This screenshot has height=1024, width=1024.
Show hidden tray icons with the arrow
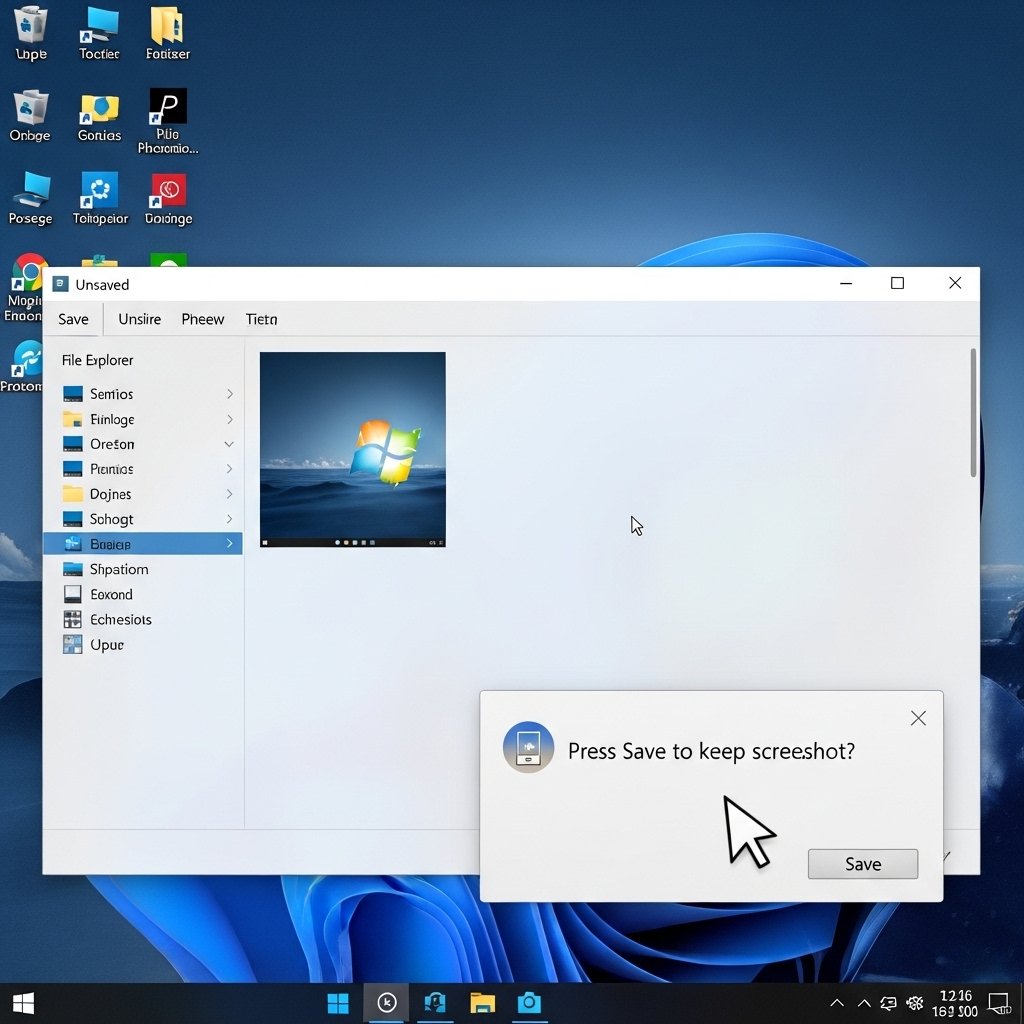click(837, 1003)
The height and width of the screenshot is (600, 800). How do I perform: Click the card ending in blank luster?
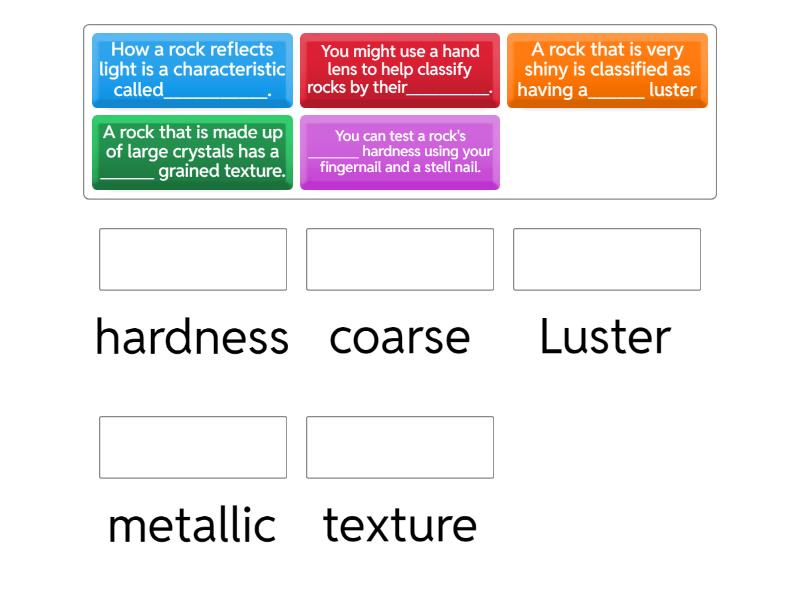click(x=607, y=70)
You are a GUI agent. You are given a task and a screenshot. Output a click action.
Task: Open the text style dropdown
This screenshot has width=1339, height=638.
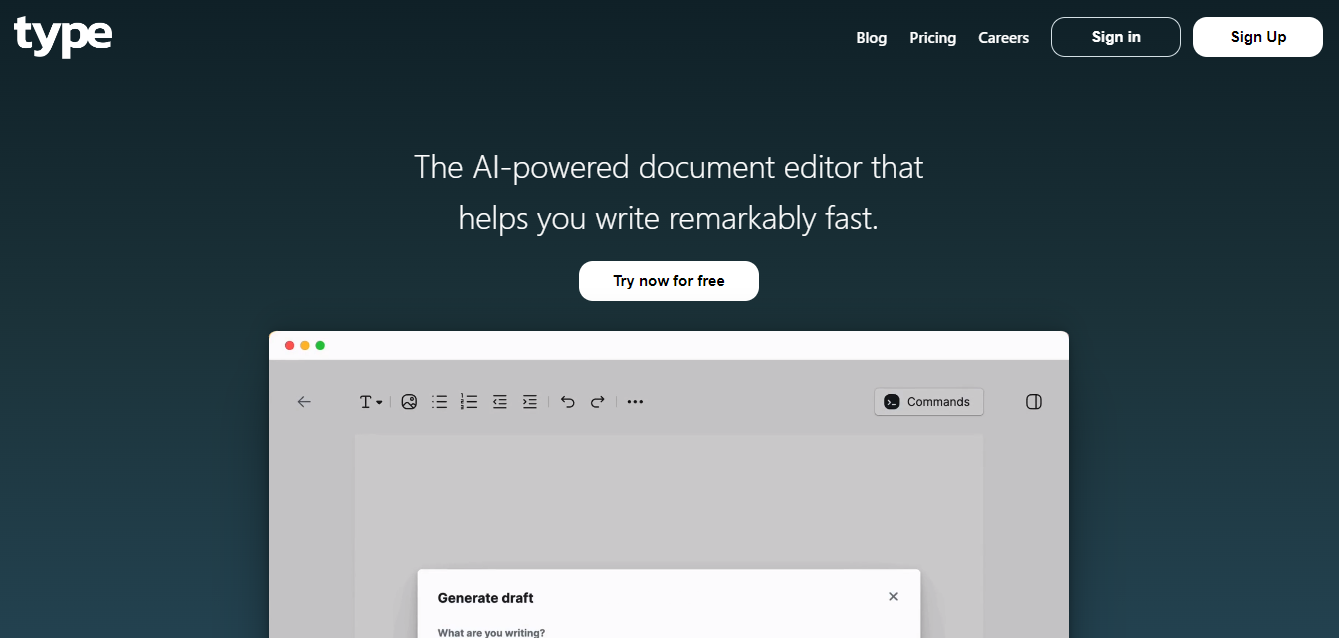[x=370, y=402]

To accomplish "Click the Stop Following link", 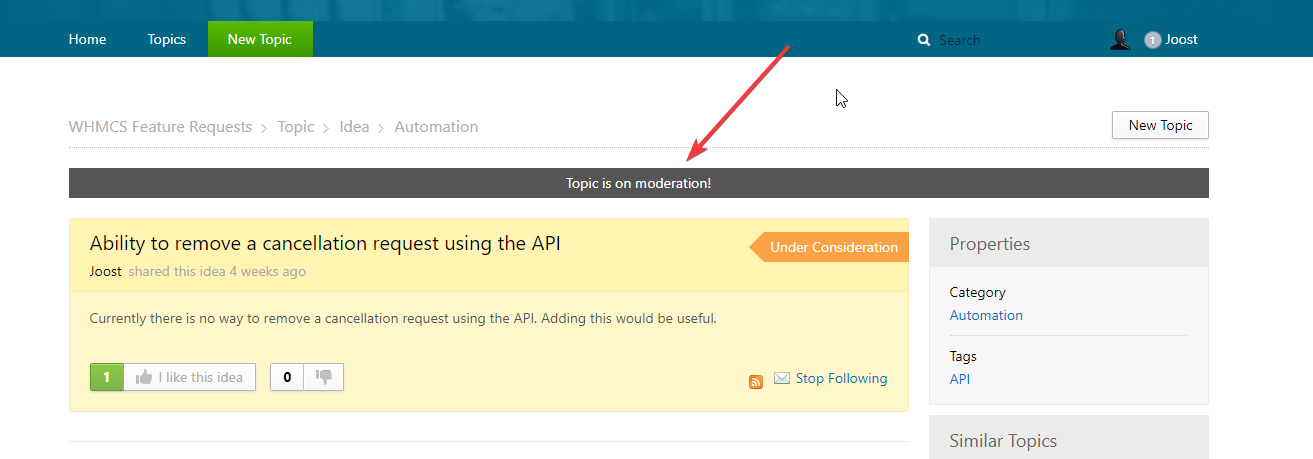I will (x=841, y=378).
---*---
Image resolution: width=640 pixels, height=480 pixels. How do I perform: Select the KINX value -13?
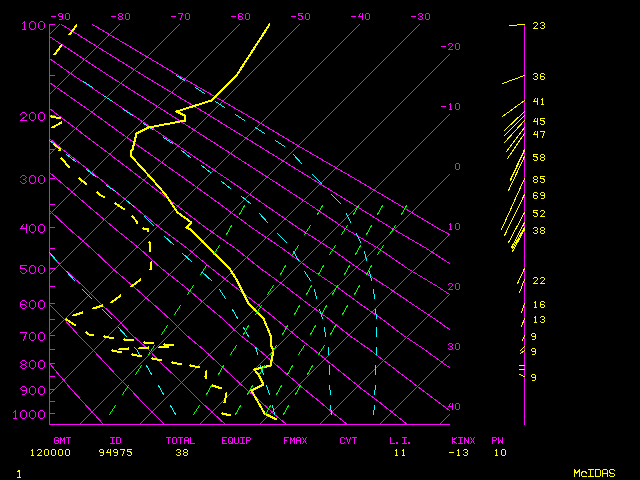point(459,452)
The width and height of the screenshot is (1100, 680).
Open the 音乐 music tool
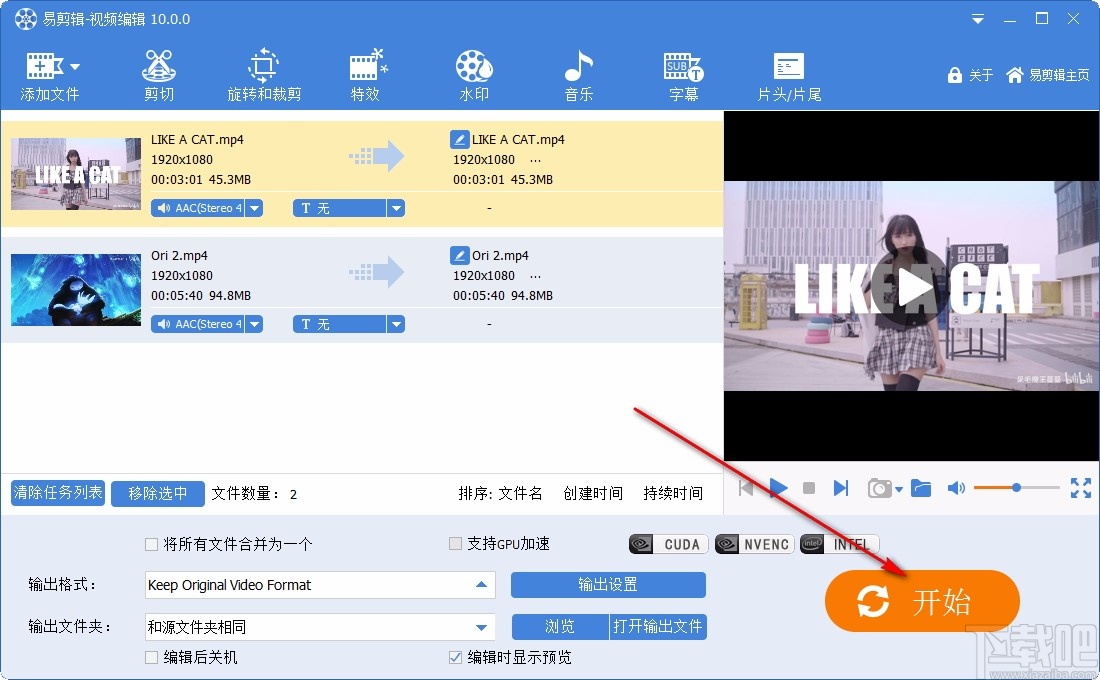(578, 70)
---*---
* Task objective:
Everything between and including the line above containing "The height and" and the line containing "Task: Open the text style dropdown" should be reproduced exactly, with pictures excluded.

* Solution to this problem:
The height and width of the screenshot is (600, 800). How do I perform: Click the card ending in blank luster?
click(x=607, y=70)
You are a GUI agent. You are given a task and a screenshot. Output a click action.
Task: Open the text style dropdown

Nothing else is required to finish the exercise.